Un vacarme dans le couloir attire mon attention, j'ouvre la porte et ce que je visualise me sidère. Je dégage le type d'Amélia, la rage m'emporte, je balance mon poing dans son visage, il  n'en mène pas large et tel un lâche, il s'enfuit.

Je me presse auprès d'Amélia pour constater son état. Je me m'attendais pas à ce qu'elle s'écroule. Je m'agenouille face à elle, lui tend la main pour l'aider à se relever. Des larmes dévalent ses joues et je n'aime vraiment pas cette situation.

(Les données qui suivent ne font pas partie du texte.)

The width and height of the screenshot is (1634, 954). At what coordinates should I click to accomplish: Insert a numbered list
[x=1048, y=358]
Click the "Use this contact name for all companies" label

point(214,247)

- Viens, ne restons pas au milieu du couloir.

Amélia ne réagit pas. Je pose les mains autour de son visage et lui lève avec douceur la tête pour qu'elle me regarde. Lorsque je capte enfin son attention, je suis rassuré.

- Bougeons, tu vas m'accompagner, promis je ne te laisse pas seule, tout va bien Amélia. Je suis avec toi. Ok ?

Elle hoche doucement la tête, le regard encore un peu absent. Je l'aide à se mouvoir, l'installe sur l'immense canapé du salon. J'appelle mon père, lui seul saura réagir positivement. L'avantage d'être le fils d'un policier. Comme à son habitude il répond malgré l'heure tardive. Je lui explique ce à quoi j'ai assisté, il raccroche. En quelques secondes il est à la porte de la cabine.

- Entre temps, je nous sers un verre d'eau.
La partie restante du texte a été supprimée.